> **What is expected**
Each line of the records that includes "dropdown" should be found and copied.

> **Record set**
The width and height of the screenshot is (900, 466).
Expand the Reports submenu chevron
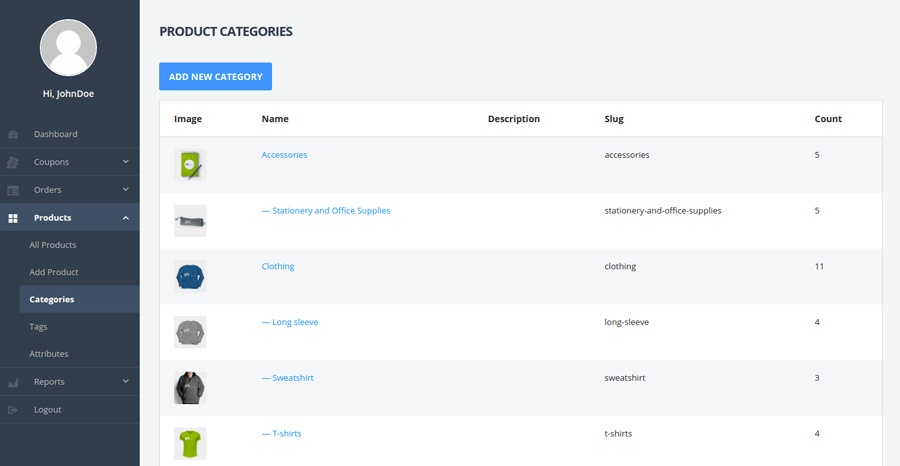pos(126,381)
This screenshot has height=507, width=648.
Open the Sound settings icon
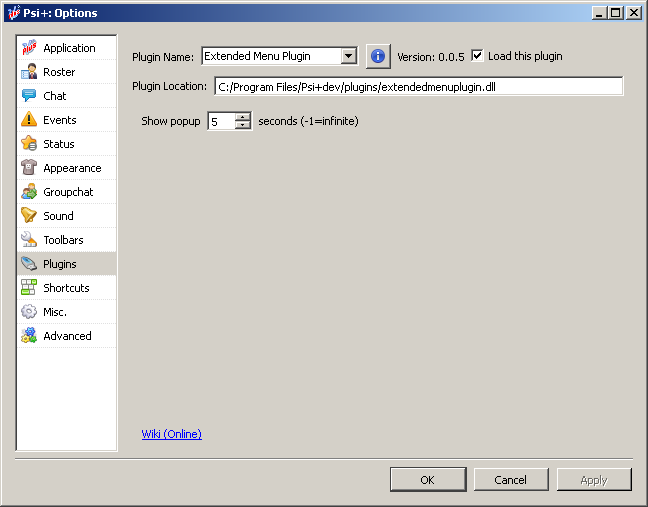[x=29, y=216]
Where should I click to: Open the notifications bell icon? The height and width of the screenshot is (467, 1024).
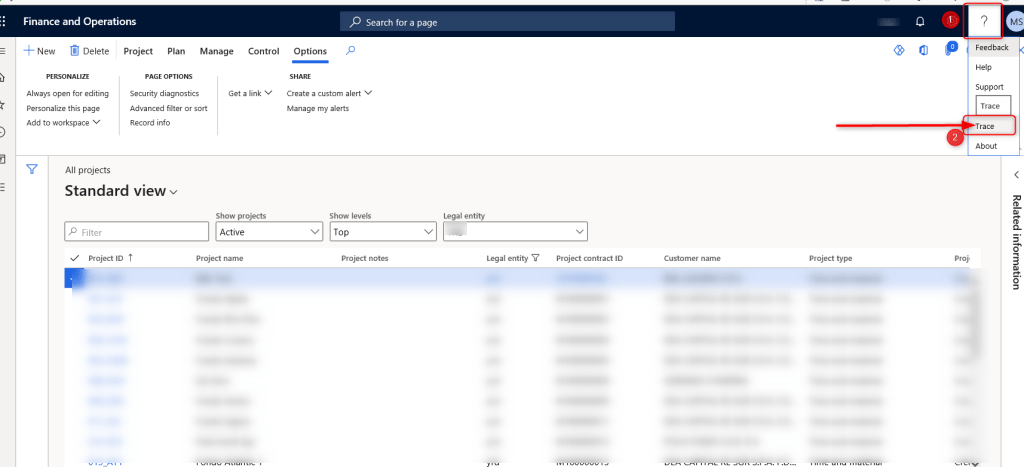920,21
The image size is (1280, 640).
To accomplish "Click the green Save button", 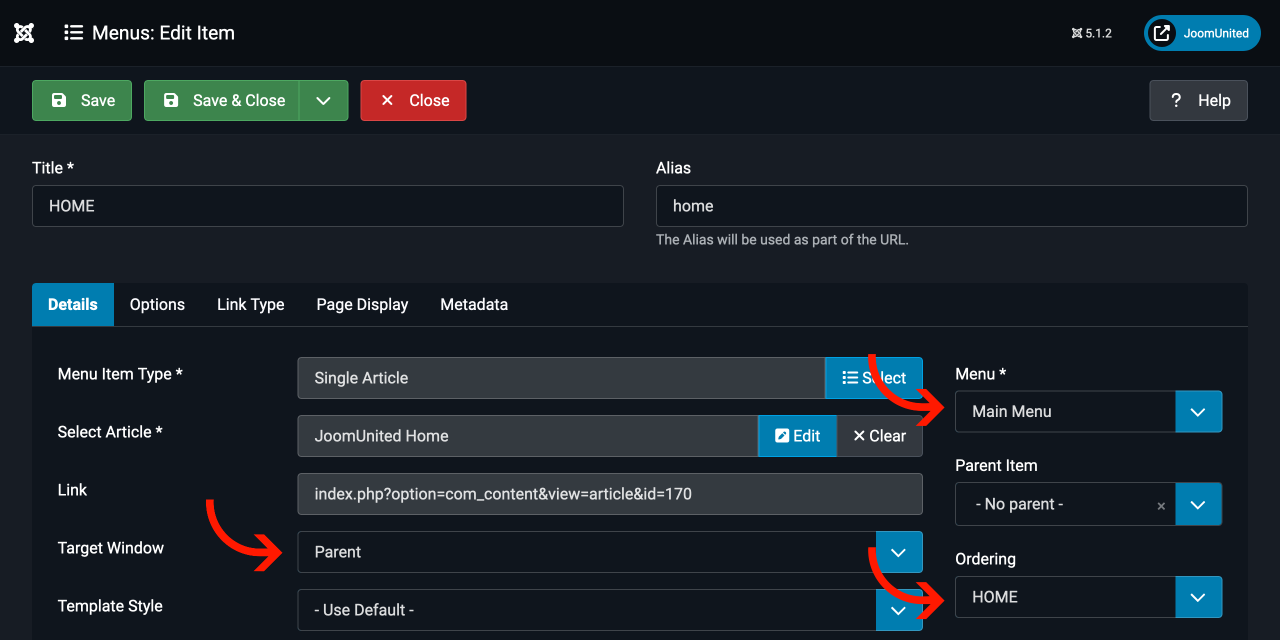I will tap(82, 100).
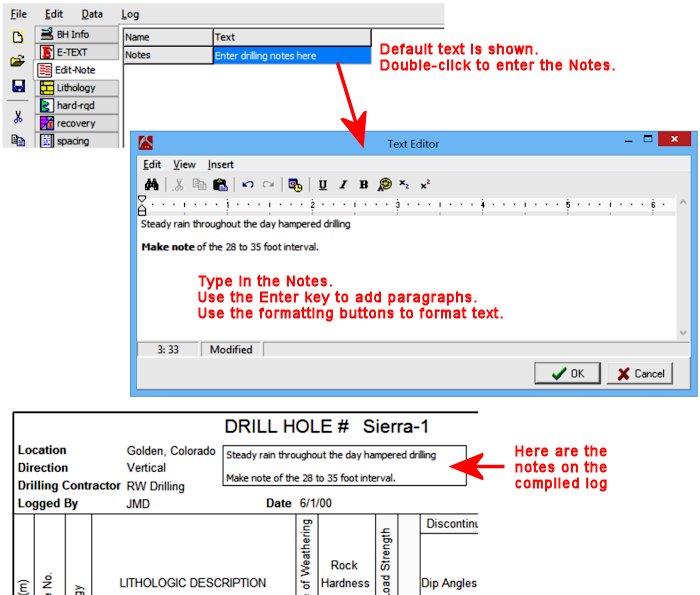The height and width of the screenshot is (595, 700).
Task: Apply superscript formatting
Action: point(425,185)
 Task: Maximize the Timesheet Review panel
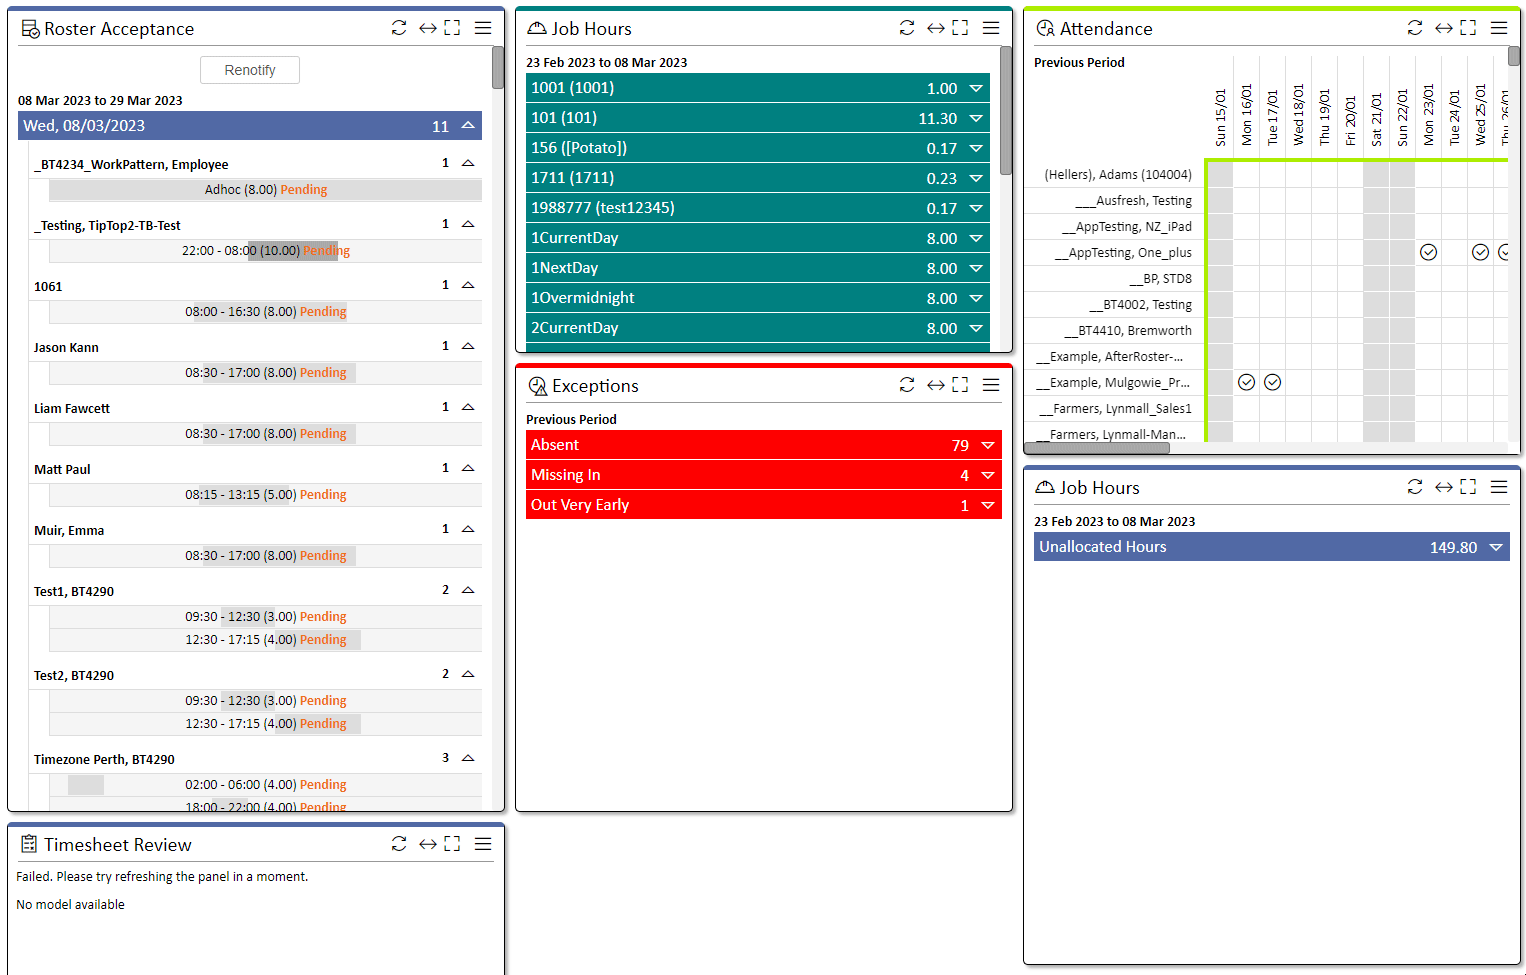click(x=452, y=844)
---
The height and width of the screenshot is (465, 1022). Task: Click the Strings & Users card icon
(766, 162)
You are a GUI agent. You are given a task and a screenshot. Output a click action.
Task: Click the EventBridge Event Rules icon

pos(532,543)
* * *
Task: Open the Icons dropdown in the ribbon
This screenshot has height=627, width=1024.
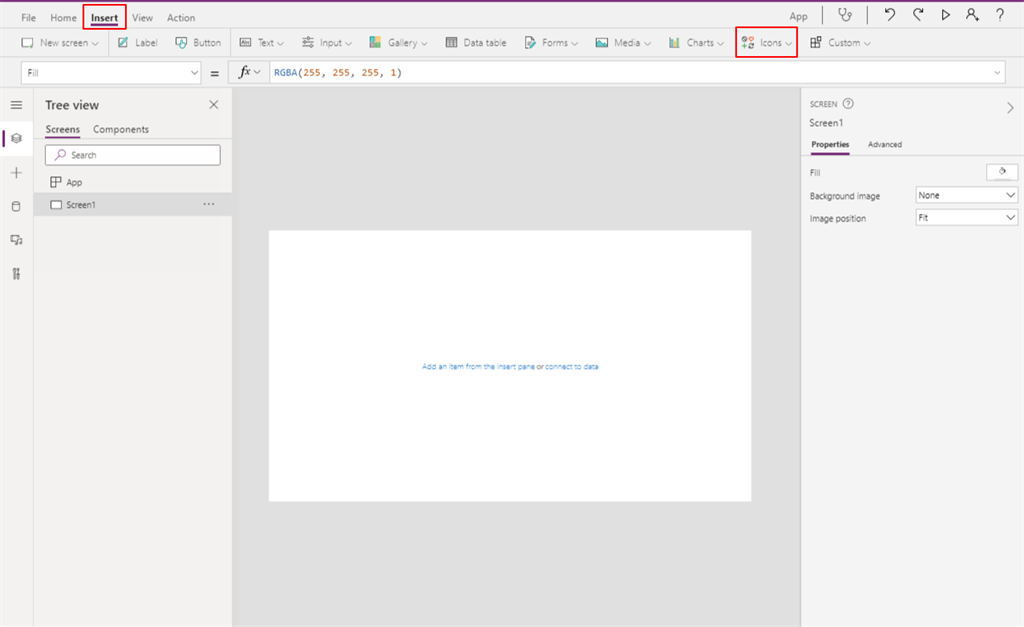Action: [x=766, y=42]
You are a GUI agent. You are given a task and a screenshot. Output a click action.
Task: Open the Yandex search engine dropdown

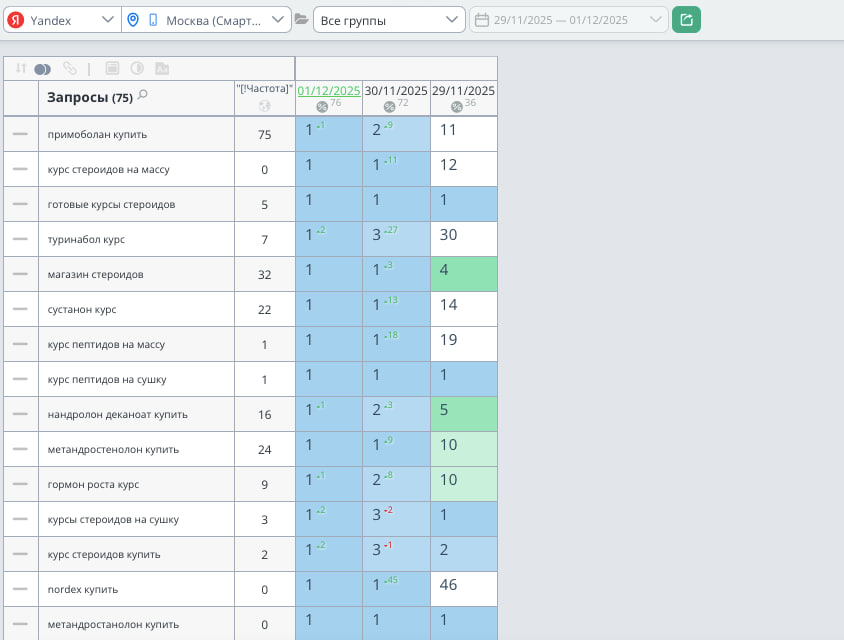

> **Answer space**
Task: Open the Icons dropdown in the ribbon
Task: Open the Yandex search engine dropdown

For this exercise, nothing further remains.